「学校が病んでいる」と言われて久しい。子どもたちの自殺や不登校が増えることはあっても少なくなったという話は聞かない。学校は子供たちが自由に集い、戯れ、学ぶ場ではとうになくなってきている。
心ある教職員が子どもたちの自主性を尊重し、少しでも楽しく活発に活動できる場を作ろうとすれば、かたい頭の「道徳」的な有力者や国家主義偏重のメディアから袋叩きにあう。もともと保守的な官僚は自身の保身もあって現場に縛りと懲罰をあたえ、二度と自由な行動をとらせないように監視する。

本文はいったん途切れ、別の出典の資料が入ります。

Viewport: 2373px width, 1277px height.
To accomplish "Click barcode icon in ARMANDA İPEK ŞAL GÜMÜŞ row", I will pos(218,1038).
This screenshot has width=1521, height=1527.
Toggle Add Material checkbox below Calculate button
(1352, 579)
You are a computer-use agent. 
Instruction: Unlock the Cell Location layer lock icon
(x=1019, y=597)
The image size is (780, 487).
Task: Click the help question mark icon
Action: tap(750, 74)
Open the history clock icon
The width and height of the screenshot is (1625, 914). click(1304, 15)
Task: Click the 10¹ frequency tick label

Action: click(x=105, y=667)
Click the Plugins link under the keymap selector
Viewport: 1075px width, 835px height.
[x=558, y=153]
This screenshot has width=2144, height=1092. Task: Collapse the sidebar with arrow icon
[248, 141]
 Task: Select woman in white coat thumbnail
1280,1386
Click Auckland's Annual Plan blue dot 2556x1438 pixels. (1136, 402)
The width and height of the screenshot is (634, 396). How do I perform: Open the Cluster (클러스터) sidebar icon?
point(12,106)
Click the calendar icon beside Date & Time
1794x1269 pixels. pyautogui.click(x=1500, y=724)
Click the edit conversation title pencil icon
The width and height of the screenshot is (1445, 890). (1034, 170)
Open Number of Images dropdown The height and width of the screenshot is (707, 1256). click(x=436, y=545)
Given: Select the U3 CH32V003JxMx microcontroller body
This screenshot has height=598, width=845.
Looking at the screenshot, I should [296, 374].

2000年代初頭、七尾養護学校で起こった性教育弾圧事件は、そのようにして仕組まれ、「事件」となった。今でこそバックラッシュと言われ、これを損害賠償請求と不当処分撤回を理由に提訴した原告の教職員は勝訴したが、当時は多くの人たちを傷つけ、名誉を侵害した。
この「事件」は「ジェンダーフリー」という用語の言葉狩り(学校現場だけではなく、地方自治体の公務員に至るまで)にも波及した。さらには日の丸・君が代強制にも同じ手口が使われたことも見逃してはならない。
奈良教育大学附属小学校での事件は、七尾養護学校での教育弾圧の再来である。自由と強制、自主と管理、教育と「強育」ののせめぎあいと言ってもい。どちらが子どもたちを大切にしているか明らかであろう。